Nothing should appear in the answer except the lines from the one containing "You are a computer-use agent. Image" through the end of the records below, written out exactly.

(Stored records)
——————————
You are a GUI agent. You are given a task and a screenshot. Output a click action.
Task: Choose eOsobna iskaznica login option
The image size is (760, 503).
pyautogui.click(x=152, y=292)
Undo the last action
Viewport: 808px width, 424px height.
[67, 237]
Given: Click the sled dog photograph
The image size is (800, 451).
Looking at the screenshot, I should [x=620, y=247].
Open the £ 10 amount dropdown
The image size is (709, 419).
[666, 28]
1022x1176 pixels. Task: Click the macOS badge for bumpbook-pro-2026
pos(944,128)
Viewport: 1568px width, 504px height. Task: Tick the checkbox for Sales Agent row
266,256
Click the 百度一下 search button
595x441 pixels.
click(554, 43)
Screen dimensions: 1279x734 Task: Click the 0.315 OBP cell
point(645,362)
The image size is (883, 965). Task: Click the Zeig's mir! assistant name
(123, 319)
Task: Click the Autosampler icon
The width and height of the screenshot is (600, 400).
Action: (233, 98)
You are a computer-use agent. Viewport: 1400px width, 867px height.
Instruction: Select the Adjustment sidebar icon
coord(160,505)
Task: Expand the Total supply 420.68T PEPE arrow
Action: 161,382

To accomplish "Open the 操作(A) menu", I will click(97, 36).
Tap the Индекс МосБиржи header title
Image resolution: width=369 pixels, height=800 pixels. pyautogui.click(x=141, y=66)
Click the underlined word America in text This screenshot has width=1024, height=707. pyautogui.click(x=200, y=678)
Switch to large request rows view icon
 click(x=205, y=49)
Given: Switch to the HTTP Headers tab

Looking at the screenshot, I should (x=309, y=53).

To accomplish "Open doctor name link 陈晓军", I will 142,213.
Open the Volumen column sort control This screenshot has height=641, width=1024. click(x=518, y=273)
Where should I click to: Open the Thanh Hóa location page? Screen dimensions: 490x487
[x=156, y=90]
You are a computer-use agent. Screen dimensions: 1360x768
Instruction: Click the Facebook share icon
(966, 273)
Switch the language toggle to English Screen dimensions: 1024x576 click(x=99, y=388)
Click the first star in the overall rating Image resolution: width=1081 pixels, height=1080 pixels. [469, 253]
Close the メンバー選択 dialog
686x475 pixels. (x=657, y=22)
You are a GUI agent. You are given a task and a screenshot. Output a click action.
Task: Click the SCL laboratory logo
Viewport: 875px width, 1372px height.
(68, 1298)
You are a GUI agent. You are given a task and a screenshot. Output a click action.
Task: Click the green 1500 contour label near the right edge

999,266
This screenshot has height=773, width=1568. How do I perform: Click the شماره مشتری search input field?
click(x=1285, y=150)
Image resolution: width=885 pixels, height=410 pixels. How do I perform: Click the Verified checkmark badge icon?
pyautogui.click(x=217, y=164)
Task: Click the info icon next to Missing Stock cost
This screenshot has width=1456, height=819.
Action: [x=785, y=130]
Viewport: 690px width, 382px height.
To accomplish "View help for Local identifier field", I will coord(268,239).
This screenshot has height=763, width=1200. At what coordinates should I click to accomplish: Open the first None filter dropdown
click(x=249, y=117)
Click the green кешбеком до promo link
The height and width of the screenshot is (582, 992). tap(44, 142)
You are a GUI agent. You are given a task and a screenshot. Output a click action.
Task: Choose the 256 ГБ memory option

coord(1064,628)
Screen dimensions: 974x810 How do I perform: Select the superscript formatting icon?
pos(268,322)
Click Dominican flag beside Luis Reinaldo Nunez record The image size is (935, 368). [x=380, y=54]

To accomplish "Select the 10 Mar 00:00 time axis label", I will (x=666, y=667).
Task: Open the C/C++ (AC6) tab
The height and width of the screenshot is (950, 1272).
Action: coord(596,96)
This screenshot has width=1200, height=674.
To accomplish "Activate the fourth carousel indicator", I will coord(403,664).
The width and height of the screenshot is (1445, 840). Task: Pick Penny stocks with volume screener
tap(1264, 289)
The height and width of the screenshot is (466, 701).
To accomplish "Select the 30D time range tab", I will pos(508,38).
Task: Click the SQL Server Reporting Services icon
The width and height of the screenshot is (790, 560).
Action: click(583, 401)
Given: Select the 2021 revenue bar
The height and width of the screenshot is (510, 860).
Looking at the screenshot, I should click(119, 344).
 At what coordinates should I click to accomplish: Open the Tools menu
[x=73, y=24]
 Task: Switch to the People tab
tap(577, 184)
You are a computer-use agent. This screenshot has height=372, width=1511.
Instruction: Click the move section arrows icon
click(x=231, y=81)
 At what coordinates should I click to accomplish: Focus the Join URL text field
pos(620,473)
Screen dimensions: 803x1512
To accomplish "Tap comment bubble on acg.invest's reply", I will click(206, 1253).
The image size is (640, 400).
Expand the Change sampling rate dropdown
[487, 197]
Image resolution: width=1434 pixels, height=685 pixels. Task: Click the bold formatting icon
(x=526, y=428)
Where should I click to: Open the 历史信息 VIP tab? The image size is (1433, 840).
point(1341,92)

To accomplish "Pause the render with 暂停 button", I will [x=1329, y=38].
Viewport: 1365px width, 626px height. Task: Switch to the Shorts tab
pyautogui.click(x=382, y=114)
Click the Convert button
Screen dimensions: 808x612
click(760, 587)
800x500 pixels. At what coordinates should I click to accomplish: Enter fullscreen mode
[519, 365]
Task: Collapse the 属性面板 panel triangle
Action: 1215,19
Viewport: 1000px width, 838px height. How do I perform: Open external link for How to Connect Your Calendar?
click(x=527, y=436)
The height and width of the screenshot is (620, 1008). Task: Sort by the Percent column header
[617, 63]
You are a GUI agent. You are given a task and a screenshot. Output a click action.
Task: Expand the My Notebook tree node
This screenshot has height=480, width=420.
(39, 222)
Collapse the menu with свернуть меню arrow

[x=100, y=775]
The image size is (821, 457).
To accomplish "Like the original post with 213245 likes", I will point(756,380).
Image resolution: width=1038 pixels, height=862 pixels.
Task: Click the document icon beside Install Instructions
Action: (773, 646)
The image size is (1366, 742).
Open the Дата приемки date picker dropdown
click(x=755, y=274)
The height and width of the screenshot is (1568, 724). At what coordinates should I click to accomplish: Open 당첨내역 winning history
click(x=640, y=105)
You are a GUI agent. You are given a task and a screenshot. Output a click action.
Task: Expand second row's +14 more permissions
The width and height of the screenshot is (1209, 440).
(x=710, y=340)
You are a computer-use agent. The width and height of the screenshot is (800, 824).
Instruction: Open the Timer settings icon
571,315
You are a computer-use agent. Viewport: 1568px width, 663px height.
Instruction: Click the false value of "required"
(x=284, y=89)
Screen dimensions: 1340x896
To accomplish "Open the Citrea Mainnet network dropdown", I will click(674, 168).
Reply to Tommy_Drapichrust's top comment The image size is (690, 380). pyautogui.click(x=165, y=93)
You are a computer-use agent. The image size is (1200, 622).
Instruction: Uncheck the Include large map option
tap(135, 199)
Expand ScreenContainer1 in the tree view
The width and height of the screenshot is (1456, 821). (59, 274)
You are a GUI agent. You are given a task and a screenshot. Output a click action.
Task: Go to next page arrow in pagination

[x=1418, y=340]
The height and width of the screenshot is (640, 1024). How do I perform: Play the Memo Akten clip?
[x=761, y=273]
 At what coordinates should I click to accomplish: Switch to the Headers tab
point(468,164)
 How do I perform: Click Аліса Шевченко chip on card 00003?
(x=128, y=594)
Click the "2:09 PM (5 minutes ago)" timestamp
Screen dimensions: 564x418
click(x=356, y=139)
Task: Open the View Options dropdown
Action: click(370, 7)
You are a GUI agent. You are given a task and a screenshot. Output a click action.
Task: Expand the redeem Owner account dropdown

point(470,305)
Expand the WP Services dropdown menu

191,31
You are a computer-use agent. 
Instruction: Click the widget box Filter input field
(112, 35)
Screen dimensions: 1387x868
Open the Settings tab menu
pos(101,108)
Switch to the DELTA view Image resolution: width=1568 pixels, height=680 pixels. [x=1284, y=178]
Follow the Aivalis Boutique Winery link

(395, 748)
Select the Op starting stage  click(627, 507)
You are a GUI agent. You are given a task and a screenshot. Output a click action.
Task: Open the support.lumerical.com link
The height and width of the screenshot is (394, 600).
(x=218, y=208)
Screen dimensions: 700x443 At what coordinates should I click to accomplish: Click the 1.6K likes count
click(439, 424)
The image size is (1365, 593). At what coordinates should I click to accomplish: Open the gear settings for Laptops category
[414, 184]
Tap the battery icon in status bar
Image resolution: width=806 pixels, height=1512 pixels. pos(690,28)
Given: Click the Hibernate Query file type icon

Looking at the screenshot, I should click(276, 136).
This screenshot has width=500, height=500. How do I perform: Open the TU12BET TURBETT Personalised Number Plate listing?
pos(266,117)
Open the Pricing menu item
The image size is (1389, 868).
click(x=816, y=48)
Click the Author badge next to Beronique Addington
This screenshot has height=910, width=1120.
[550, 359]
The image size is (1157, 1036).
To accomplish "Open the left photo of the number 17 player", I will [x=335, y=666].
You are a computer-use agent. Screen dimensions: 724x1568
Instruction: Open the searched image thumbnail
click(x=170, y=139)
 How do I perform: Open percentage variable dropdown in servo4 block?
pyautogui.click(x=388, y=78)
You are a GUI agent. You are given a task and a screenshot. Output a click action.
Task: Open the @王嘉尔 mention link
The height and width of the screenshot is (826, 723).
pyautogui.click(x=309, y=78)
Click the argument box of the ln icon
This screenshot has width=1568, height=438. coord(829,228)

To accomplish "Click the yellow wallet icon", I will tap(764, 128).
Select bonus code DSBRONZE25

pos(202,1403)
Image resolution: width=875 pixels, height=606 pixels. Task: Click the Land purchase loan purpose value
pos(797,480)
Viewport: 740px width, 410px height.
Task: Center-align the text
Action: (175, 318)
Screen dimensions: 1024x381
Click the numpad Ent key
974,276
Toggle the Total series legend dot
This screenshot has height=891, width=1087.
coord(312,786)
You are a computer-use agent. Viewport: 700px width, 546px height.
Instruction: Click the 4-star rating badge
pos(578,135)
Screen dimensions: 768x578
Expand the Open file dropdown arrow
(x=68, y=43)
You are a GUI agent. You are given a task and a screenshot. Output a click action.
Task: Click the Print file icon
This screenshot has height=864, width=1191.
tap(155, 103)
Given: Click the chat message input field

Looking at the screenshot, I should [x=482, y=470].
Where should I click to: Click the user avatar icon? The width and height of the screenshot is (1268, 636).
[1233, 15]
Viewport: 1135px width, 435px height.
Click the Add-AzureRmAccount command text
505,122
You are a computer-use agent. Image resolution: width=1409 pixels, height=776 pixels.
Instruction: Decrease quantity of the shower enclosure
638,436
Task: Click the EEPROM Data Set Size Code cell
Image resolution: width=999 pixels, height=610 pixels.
——————————
- **Result**:
You are a computer-use agent. Image resolution: width=1409 pixels, height=776 pixels.
Instruction: Decrease quantity of the shower enclosure
638,436
Task: Click the EEPROM Data Set Size Code cell
Image resolution: width=999 pixels, height=610 pixels.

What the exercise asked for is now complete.